A questo proposito, c’è da dire che il problema irrisolto della valutazione della complessità individuale e della necessità di avere, da parte della medicina, un punto di vista unitario è uno dei mali del nostro tempo. La possibilità di avere un approccio che non sia solo un’attenzione all’organo (“non esistono malattie, esistono malati”) è subordinata alla falsificazione delle pseudoteorie tecnocratiche che la Sinistra purtroppo non è stata in grado di effettuare. La lotta all’iperspecializzazione, quindi, e per la rinascita, a partire dalla formazione universitaria, di medici che sappiano avere un approccio sburocratizzato, umanistico e attento alla complessità delle vicende biologiche, sociali, psicologiche che nel singolo malato agiscono come un unicum, non è quindi una questione astratta ma una necessità assoluta per infiltrare di sapienza critica la palude scientista e tecnocratica che culturalmente si è imposta in sanità, favorendo l’insieme degli interessi costituiti che ne hanno imposto la supremazia.

A fronte della complessità di questi problemi, la prossima scadenza elettorale ci fornisce uno strumento prezioso per contribuire a portare all’ordine del giorno la questione di una nuova riforma sanitaria che riprenda, sviluppi e modernizzi i principi della 833. L’alternativa sarà la controriforma minacciata esplicitamente da Monti. Come si vede, una questione di vita o di morte. Vediamo allora quali sono i punti programmatici proposti da Rivoluzione Civile sulla Sanità.

1) Attingere ai principi di una Sanità pubblica universalistica e solidale.

Dire basta alla devastazione dei tagli lineari. Ridurre i tickets (9 milioni e mezzo di persone hanno smesso di curarsi perché non arrivano a sostenerne il costo).

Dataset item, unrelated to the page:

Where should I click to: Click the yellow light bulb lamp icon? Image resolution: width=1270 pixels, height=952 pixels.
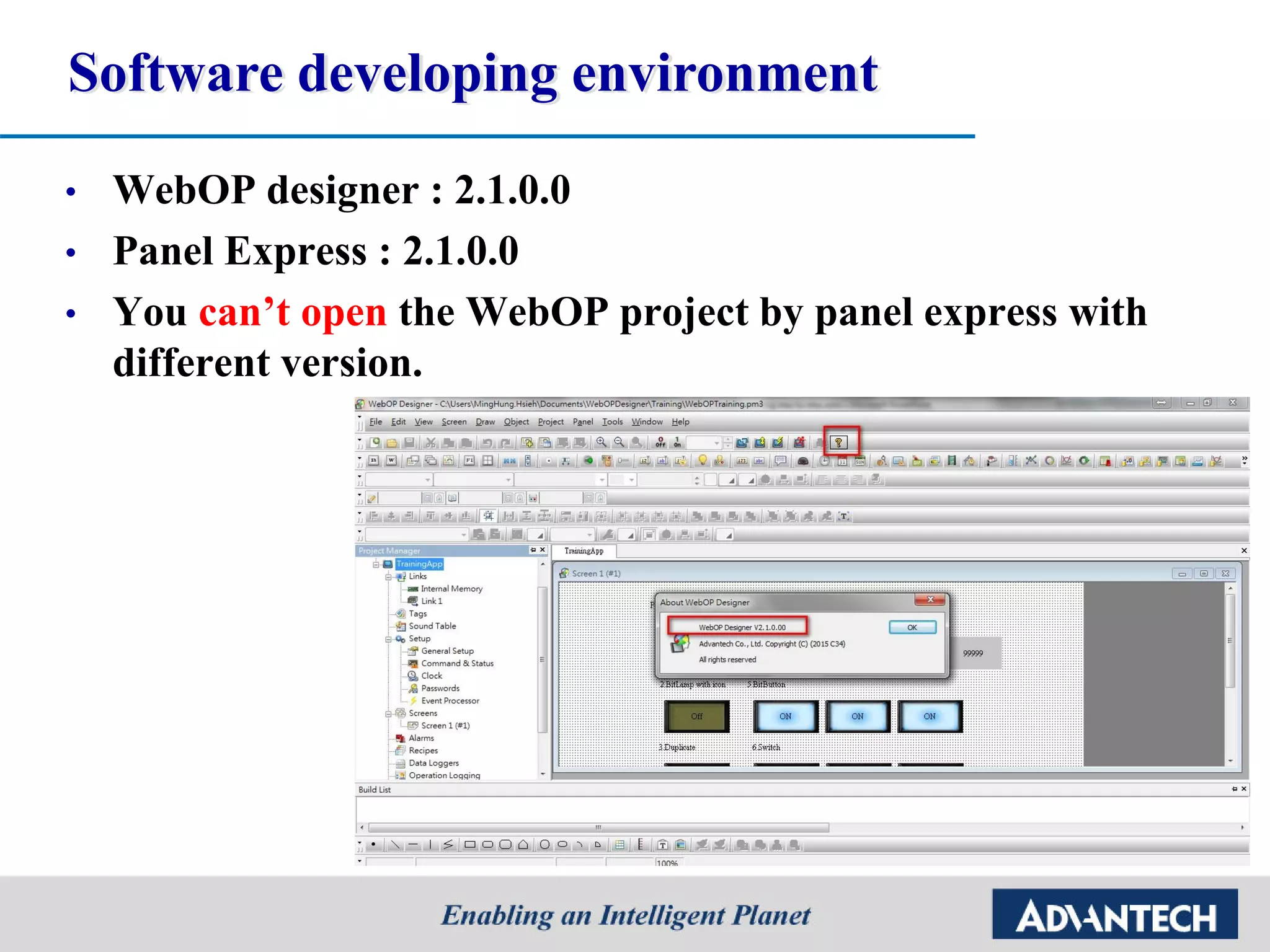[702, 461]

2) Invertire la logica dell’aziendalizzazione che ha portato alla rovina il SSN. Liberare le aziende sanitarie dalle logiche politicistiche. Combattere il dilagare della corruzione e delle infiltrazioni mafiose.

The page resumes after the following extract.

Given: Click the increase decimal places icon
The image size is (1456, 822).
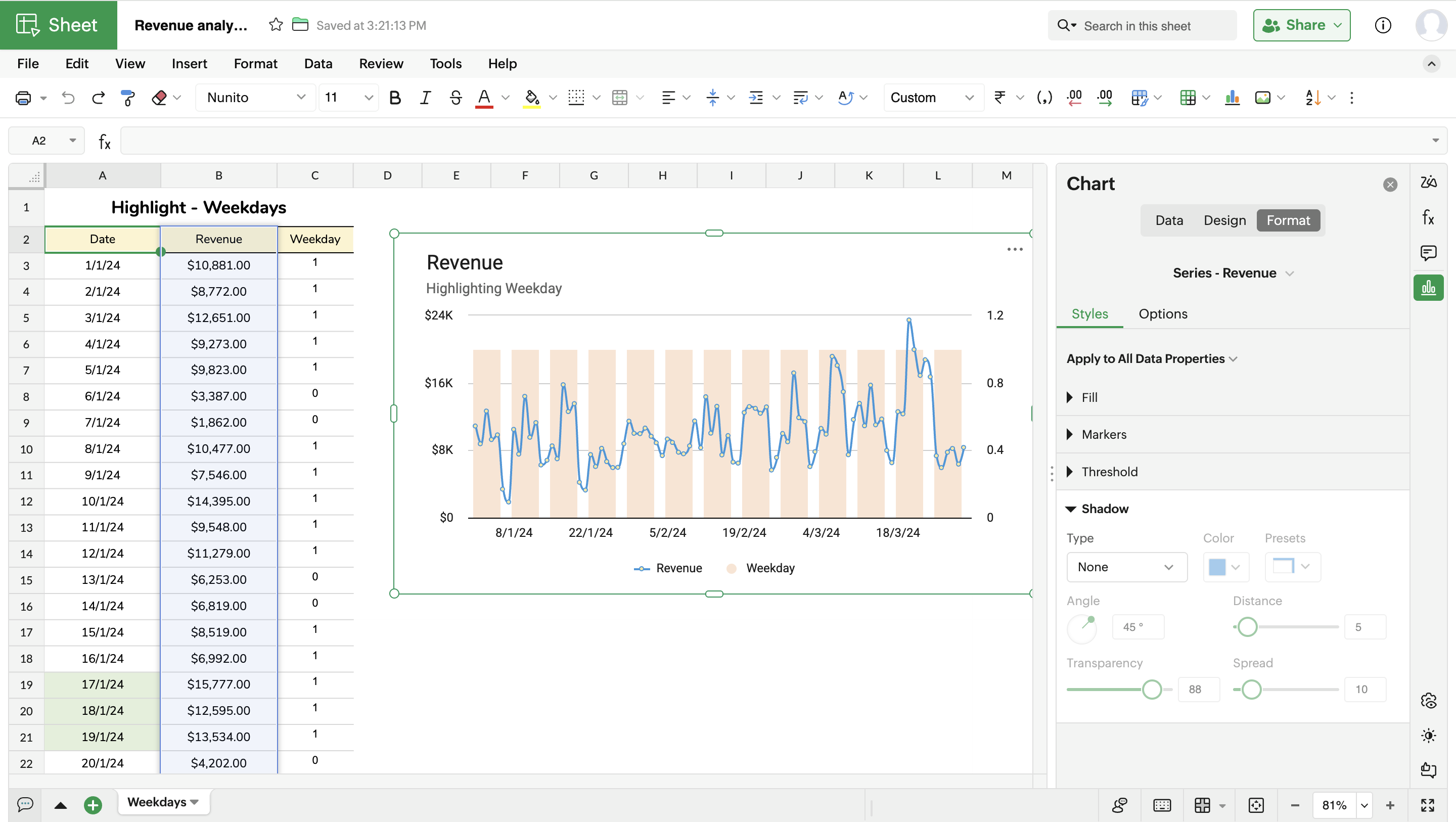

3) Istituire un albo nazionale a cui attingere per la nomina dei direttori generali. Sottoporre a controllo pubblico l’accreditamento delle strutture private.

Centralizzare e rendere vincolanti i tariffari.

4) Rivedere una visione della sanità centrata esclusivamente sull’ospedale. Sviluppare l’Assistenza domiciliare in alternativa ai ricoveri evitabili. Riportare il fondo per la non autosufficienza a 500 milioni e prevederne un progressivo incremento a 1.500 milioni.

5) Rilanciare la Sanità territoriale (prevenzione, cure primarie e riabilitazione) e l’integrazione socio-sanitaria. Arrestare il taglio dei posti letto, adeguandone il numero agli standard europei.

Abbattere le liste di attesa, introducendo il principio dell’appropriatezza prescrittiva e limitando la pratica dell’intramoenia.

6) Rifondare fin dalla formazione universitaria la figura del medico, affermando una cultura unitaria che avversi le divisioni più esasperate del sapere e del fare, e riconosca la centralità dell’uomo e della donna nella loro indivisibile complessità. 
Non resta che dare gambe a queste proposte per tenere lontane le mani di Monti dalla Sanità pubblica. Non è facile ma ce la possiamo fare.